Verizon announces $4.83bn Yahoo buy

THE DEAL
July: The deal of the year, for all the wrong reasons, was an all-cash affair. U.S. telco Verizon said it would merge Yahoo's core Internet operations with AOL – which it bought last year for $4.4 billion – to create a mobile advertising powerhouse.

WHAT HAPPENED NEXT?
A complete and utter debacle, that's what. Total Telecom house style prohibits the kind of language that would most aptly describe Yahoo's incompetence, but suffice to say, a shipping container's worth of excrement hit the kind of fan that wind tunnels use to test the aerodynamic efficiency of prototype aircraft. The reason being, Yahoo in September revealed it suffered a hack that compromised the profiles of 500 million members. Said cyber attack took place in 2014. Fully two years earlier. After initially denying any knowledge of the attack prior to the Verizon deal, it emerged in November that certain people in Yahoo became aware of what happened in late 2014.

LATEST DEVELOPMENTS
Just when we thought it couldn't get any worse, in December, Yahoo revealed it was the victim of another attack in August 2013 during which the profile details of more than 1 billion users were stolen.

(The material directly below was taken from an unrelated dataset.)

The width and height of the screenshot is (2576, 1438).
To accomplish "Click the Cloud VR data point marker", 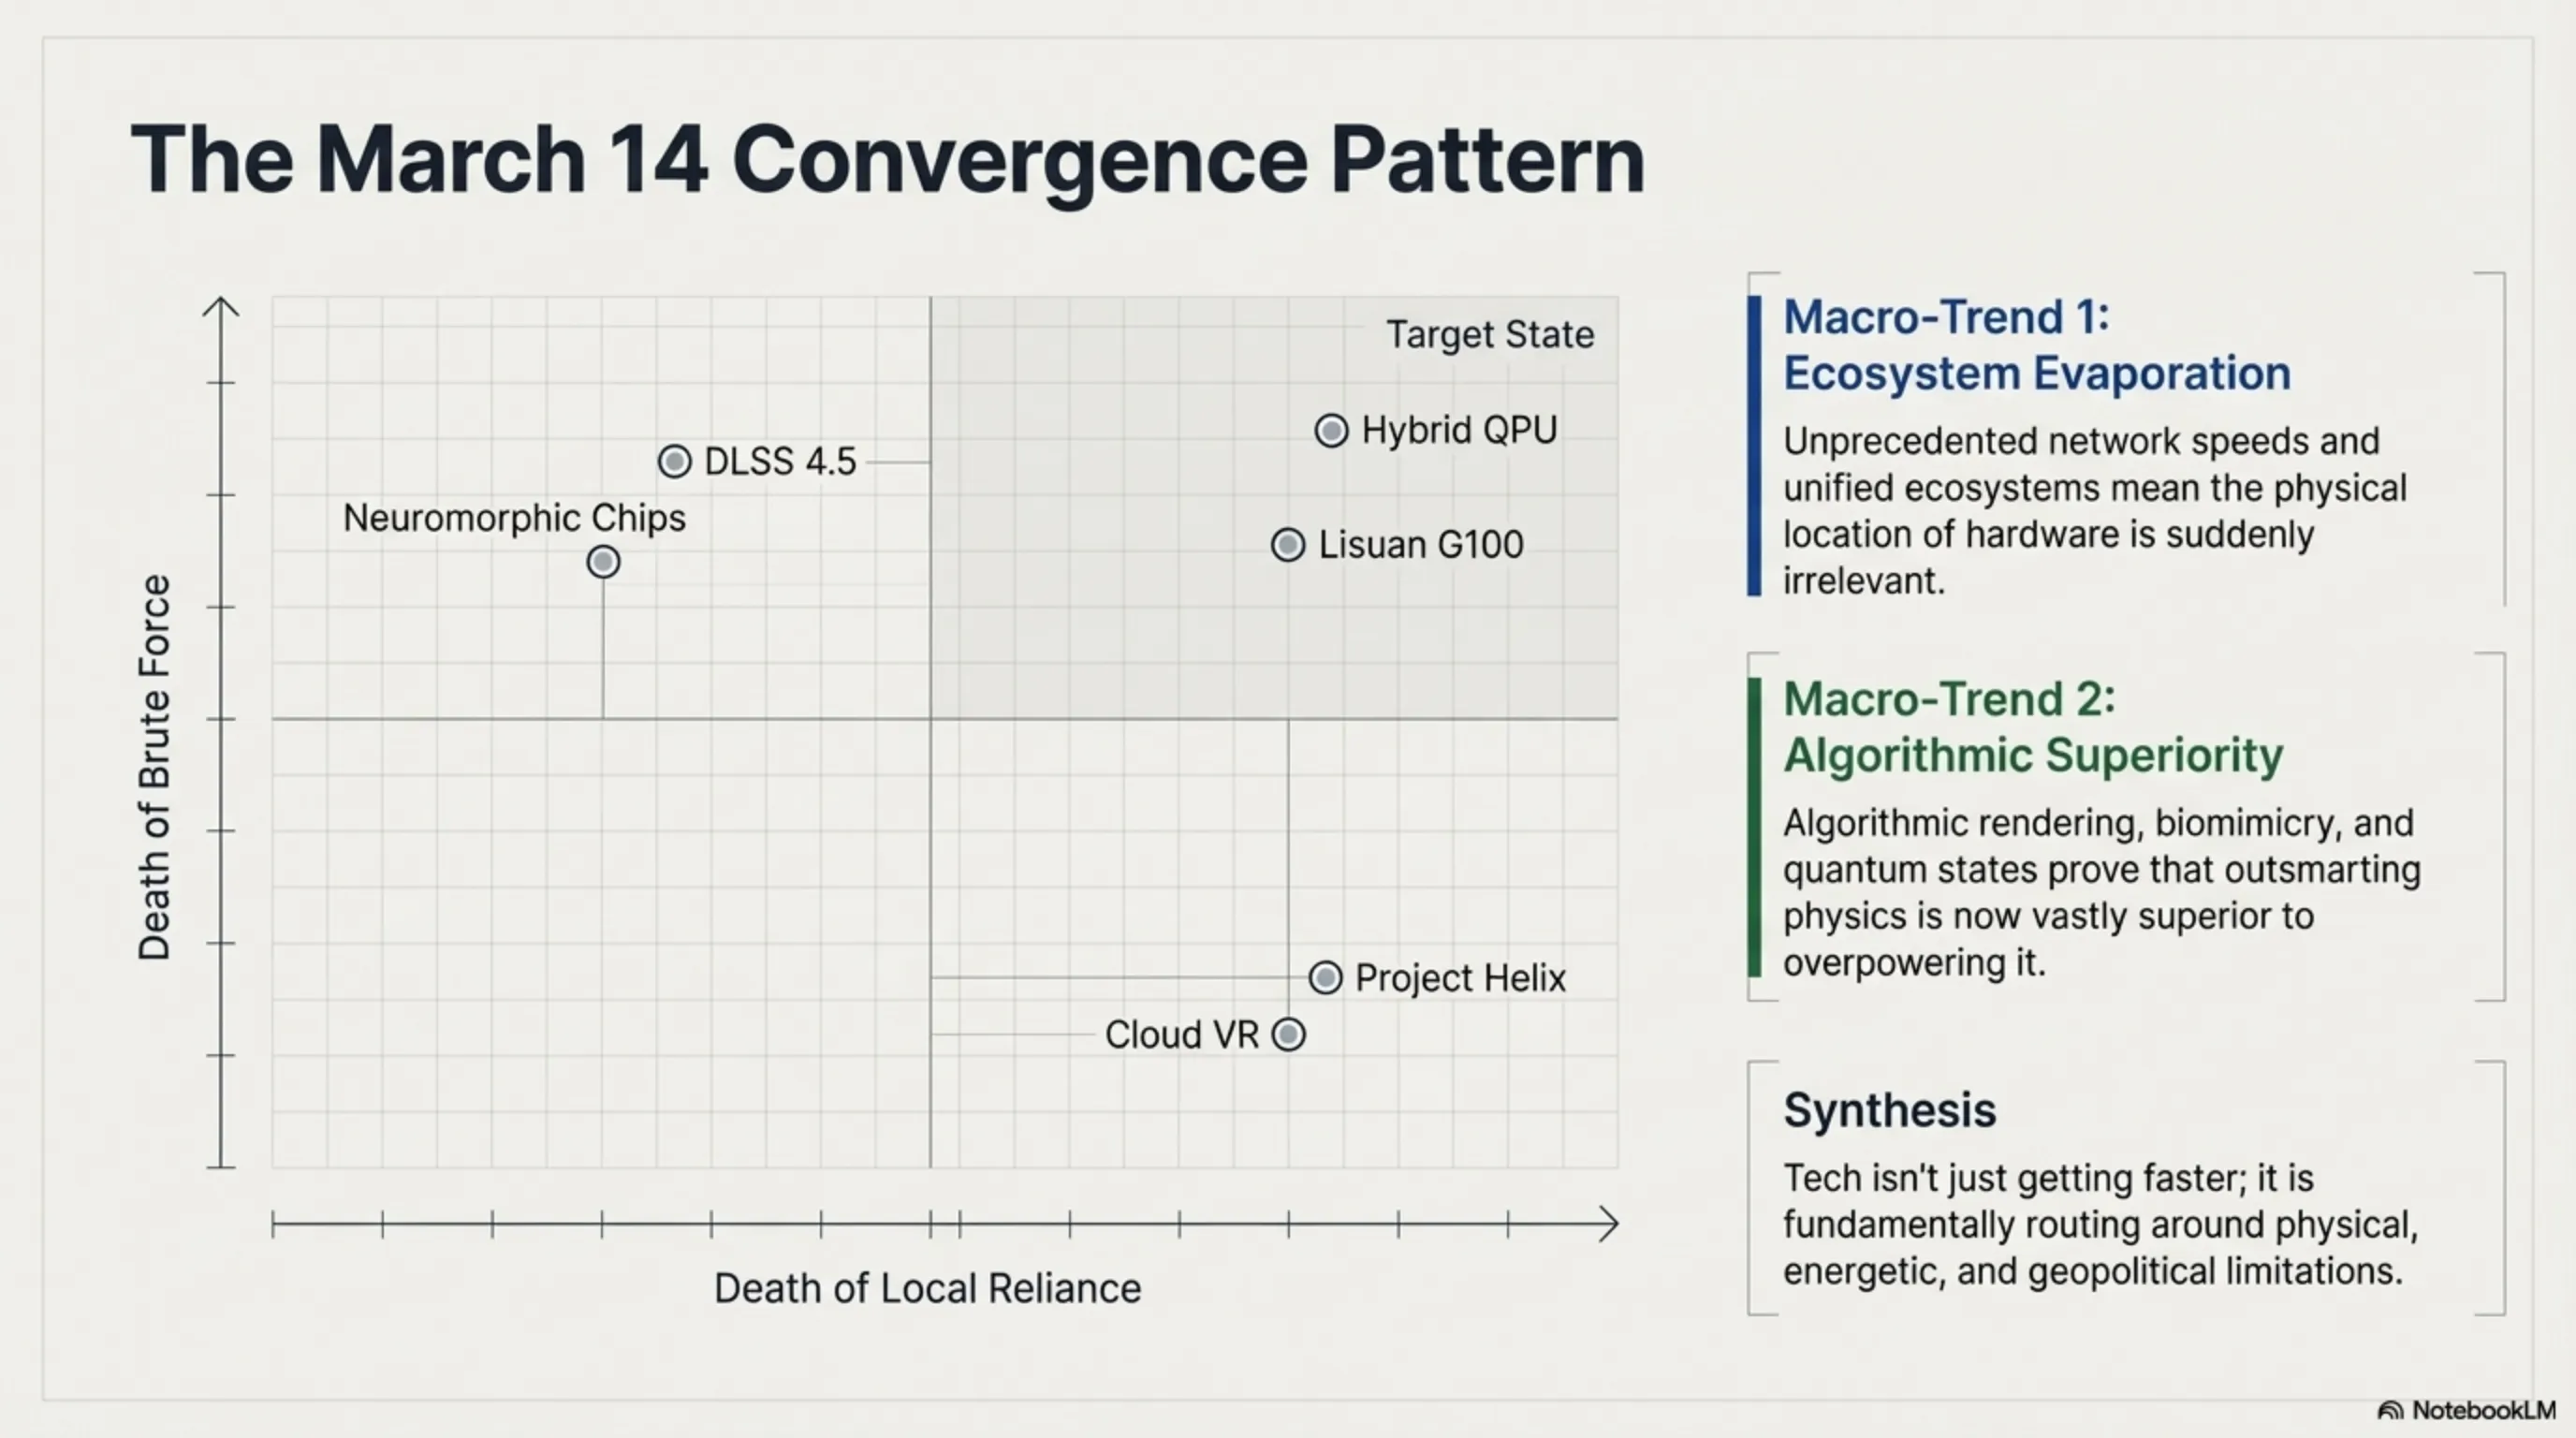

Publicly, Verizon is pushing ahead with the acquisition, but there are widespread rumours that it is seeking a $1 billion discount off the purchase price. Some observers have suggested that Verizon might walk away altogether.


Cisco to acquire Jasper for $1.4bn

THE DEAL
February: Cisco agreed to pay $1.4 billion in cash, assumed equity awards, and retention-based incentives. With 3,500 enterprise customers, 27 operator partners and reach into 100 countries at the time the deal was struck, Jasper represented a great opportunity for Cisco to ramp up its IoT activities.

WHAT HAPPENED NEXT
A fairly straightforward deal, this one: Cisco completed the acquisition in March, and Jasper now forms the kit maker's IoT cloud business unit, which is tasked with helping enterprises, telcos, and ecosystem partners make the most of IoT. Cisco said it also plans to add support for enterprise WiFi, low-power wide-area networking (LPWAN), and advanced IoT security to Jasper's platform.